INSTRUCTIONS TO FOLLOW:
Write out, word for word, every line in the data below from the one containing "Where should I click to: Switch" to the one containing "Task: Click the Jun 01 date axis label", both of them included.

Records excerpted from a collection
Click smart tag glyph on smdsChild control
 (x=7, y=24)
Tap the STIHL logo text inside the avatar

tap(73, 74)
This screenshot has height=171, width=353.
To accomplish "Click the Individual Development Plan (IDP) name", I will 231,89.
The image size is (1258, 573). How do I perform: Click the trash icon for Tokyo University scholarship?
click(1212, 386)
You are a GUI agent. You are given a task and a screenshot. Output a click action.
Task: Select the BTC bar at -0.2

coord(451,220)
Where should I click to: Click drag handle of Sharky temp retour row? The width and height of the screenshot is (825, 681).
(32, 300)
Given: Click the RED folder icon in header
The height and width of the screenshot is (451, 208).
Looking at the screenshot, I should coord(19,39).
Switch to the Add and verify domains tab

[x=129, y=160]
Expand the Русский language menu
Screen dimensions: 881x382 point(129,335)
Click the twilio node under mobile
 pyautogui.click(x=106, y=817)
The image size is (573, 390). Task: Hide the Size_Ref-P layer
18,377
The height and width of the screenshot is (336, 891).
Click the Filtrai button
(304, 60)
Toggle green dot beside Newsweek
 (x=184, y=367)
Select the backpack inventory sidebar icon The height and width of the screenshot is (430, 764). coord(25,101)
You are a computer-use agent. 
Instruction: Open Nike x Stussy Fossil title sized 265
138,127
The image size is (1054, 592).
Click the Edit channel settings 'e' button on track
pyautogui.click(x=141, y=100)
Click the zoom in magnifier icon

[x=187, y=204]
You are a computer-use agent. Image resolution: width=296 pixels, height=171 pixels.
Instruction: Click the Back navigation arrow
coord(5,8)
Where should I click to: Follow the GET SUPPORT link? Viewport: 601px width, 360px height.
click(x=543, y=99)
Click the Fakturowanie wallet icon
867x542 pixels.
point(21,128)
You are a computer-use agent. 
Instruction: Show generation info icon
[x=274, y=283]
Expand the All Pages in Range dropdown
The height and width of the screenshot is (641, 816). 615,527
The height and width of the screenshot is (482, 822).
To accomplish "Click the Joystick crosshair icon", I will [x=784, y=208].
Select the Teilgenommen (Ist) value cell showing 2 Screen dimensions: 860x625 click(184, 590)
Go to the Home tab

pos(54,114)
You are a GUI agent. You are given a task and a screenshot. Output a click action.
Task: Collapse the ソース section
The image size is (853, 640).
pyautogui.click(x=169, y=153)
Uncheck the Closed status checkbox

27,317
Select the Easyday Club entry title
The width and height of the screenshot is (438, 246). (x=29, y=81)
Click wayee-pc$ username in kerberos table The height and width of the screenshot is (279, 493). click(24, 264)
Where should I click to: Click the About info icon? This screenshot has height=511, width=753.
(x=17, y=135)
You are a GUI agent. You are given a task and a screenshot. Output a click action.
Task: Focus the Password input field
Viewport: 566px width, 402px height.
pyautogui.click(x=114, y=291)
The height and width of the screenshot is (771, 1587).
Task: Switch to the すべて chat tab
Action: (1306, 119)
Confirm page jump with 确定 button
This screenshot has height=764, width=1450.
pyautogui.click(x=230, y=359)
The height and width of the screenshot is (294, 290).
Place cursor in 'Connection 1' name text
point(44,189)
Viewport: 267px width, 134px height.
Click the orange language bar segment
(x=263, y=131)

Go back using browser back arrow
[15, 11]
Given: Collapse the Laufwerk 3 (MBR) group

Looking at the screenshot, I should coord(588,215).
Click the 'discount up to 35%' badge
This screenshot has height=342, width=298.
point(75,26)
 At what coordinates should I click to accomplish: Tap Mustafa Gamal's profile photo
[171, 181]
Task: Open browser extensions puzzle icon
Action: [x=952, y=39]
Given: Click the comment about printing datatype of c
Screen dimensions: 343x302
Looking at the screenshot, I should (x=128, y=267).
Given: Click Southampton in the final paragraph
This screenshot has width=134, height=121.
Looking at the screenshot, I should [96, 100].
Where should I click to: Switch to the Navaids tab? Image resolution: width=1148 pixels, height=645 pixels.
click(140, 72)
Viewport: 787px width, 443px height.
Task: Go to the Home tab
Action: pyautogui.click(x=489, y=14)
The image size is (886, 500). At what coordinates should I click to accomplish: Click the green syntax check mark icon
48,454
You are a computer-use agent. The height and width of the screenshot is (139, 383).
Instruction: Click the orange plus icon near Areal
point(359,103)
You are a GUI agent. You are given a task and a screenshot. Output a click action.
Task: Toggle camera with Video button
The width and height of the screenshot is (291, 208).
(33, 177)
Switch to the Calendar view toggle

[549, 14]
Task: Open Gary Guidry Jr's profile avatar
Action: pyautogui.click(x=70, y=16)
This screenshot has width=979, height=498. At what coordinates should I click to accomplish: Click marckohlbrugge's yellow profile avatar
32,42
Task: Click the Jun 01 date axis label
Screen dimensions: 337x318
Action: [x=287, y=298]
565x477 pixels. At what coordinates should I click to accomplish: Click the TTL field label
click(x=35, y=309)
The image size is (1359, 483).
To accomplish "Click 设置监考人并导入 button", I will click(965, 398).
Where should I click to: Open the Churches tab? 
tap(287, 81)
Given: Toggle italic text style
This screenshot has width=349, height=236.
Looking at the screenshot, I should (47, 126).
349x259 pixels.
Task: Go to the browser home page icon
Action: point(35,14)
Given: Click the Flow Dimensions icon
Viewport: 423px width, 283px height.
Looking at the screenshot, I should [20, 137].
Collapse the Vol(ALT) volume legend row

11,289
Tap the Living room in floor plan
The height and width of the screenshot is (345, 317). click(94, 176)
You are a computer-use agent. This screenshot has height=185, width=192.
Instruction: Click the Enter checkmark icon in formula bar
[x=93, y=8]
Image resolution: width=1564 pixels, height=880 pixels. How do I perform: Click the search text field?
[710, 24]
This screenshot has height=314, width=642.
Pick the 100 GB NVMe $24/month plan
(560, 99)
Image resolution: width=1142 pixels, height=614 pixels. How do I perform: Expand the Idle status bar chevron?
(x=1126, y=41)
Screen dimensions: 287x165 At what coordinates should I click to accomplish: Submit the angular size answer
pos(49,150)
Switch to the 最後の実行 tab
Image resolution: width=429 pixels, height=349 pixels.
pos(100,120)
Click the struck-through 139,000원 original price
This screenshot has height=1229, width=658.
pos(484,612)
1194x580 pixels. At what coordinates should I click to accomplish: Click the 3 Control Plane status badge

RESPONSE BOX:
Where should I click to: Switch to the Navaids tab? Image resolution: width=1148 pixels, height=645 pixels.
click(140, 72)
Viewport: 787px width, 443px height.
Task: Go to the Home tab
Action: pyautogui.click(x=489, y=14)
The image size is (886, 500). At what coordinates should I click to accomplish: Click the green syntax check mark icon
48,454
You are a computer-use agent. The height and width of the screenshot is (139, 383).
Instruction: Click the orange plus icon near Areal
point(359,103)
You are a GUI agent. You are given a task and a screenshot. Output a click action.
Task: Toggle camera with Video button
The width and height of the screenshot is (291, 208).
(33, 177)
Switch to the Calendar view toggle

[549, 14]
Task: Open Gary Guidry Jr's profile avatar
Action: pyautogui.click(x=70, y=16)
This screenshot has width=979, height=498. At what coordinates should I click to accomplish: Click marckohlbrugge's yellow profile avatar
32,42
Task: Click the Jun 01 date axis label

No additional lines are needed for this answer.